Opinions differ as to what the content of an introductory undergraduate course in topology should be. Some people believe that a student’s first look at topology should follow the standard “point set” path of metric spaces, topological spaces, connectedness, compactness and separation properties; see, e.g., A Course in Point Set Topology by Conway. Other people think that a course like this should expose the students to the basic structures of low-dimensional topology such as surfaces and knots. This book is intended for people of this persuasion, and who like the “discovery learning” approach to mathematics.

This is the second edition of a book first published in 2007, but unfortunately I couldn’t find in this text any specification of what changes were made from one edition to the next. This edition is actually a little shorter than the first, which is unusual, but in a quick comparison with the first edition I didn’t notice any particularly striking deletions from the second. I did notice that the table of contents has been changed a bit, though not in any major way, and some of the end-of-chapter material has been revised.

The basic topics covered in both editions, however, seem to be the same. There are 14 chapters. The first five talk about map-coloring and graphs: the question of coloring a map is presented, and it is soon seen that this problem can be converted to one involving graphs, which are themselves introduced via the famous Bridges of Königsberg problem. Subsequent chapters address map invariants (the number of countries, vertices and edges) and relations among them; this is of course reminiscent of Euler’s formula for polyhedra, which is also discussed. Chapter five looks at the first “proof” of the four-color problem, given by Kempe in 1879 and found by Heawood to contain a flaw in 1890.

From here it is natural to talk about maps and graphs on surfaces other than the plane, so chapters 6–8 introduce the torus, Moebius strip, Klein bottle, and projective plane (called here a “cross-cap”). It is shown in these chapters that surfaces can be created by “patterns” (i.e., a more intuitive name for quotient spaces).

The next topic covered, over the course of chapters 9–11, is the classification of surfaces, including a discussion of the Euler number. Chapter 12 then ties things up by looking at the coloring problem for maps on other surfaces. Finally, chapter 13 introduces the concept of a knot and begins to discuss the idea of knot invariants.

There is also a 14th chapter, but this is of a different nature than the 13 preceding it; it is devoted entirely to a discussion of proposed projects for further study. About fifty of them are listed, along with suggested references.

Although the choice of topics presented here is relatively standard, the method of presentation is not. As briefly noted above, the author uses the “discovery approach” throughout, asking the students to work on problems and try and discover solutions on their own. (He used the same approach in a previous book, Geometry by Discovery.) Each chapter poses a question, offers some approaches (some of which may not pan out), and then, through a series of subsections with names like “Your Turn”, “Investigation”, ”Question” and “Puzzle”, attempts to guide the students to do further investigation and problem-solving on their own.

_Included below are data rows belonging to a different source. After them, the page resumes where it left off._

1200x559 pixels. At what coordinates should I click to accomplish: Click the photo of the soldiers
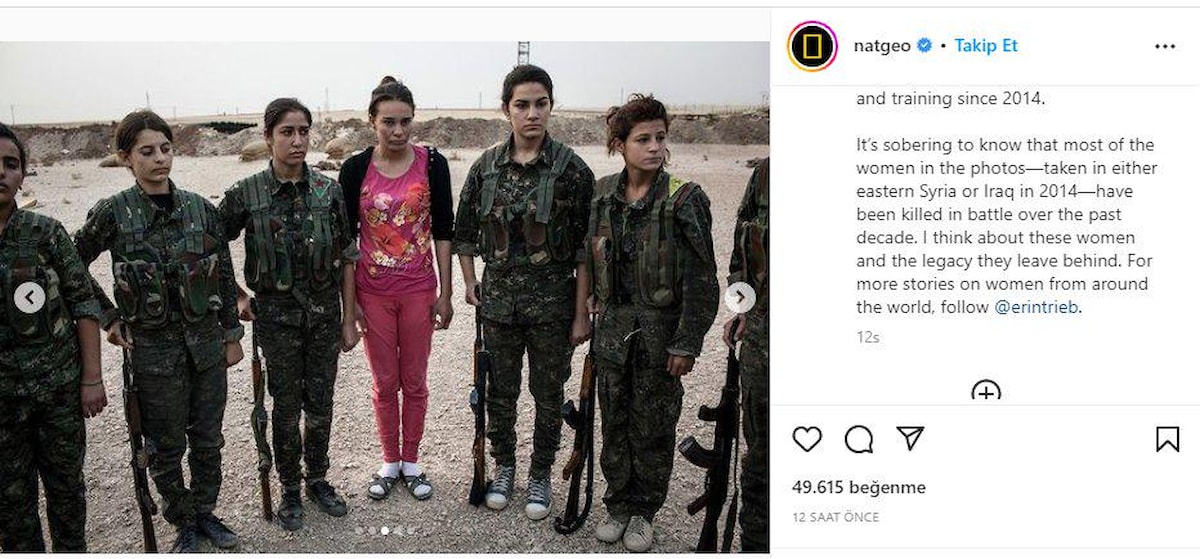coord(384,297)
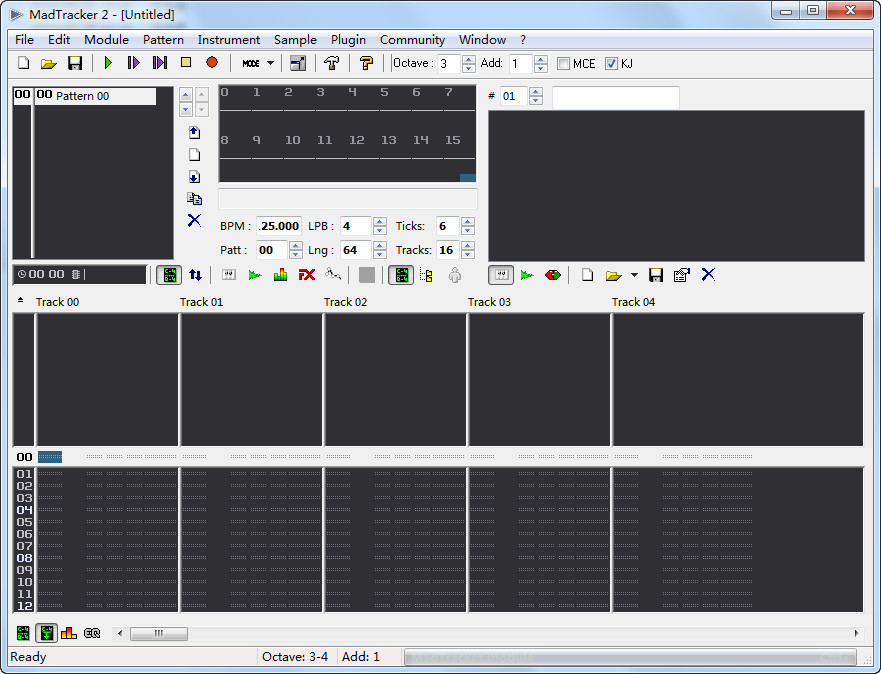Click the red Record button in toolbar
881x674 pixels.
[x=212, y=63]
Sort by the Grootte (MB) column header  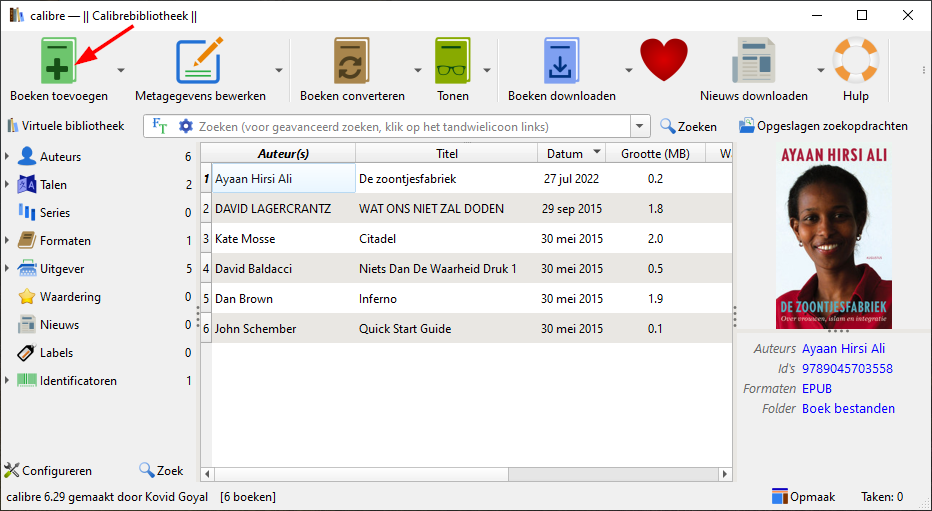pyautogui.click(x=654, y=153)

The Preface references an Instructor’s Manual, offering not only solutions and hints to some of the problems but also a description of how the author uses the book in a class. Unfortunately, I was advised by a publisher’s representative that, at least as of this writing, no such Manual exists. Another omission that struck me as quite striking was the total lack of an Index.

Because of the discovery approach adopted by this book, any instructor using it must be one who is enthusiastic about this approach, and who has the kind of specialized skill to make it work in a classroom; being able to deliver a clear, interesting lecture, for example, does not necessarily translate into the ability to tease mathematics out of students in the way this book is structured to do.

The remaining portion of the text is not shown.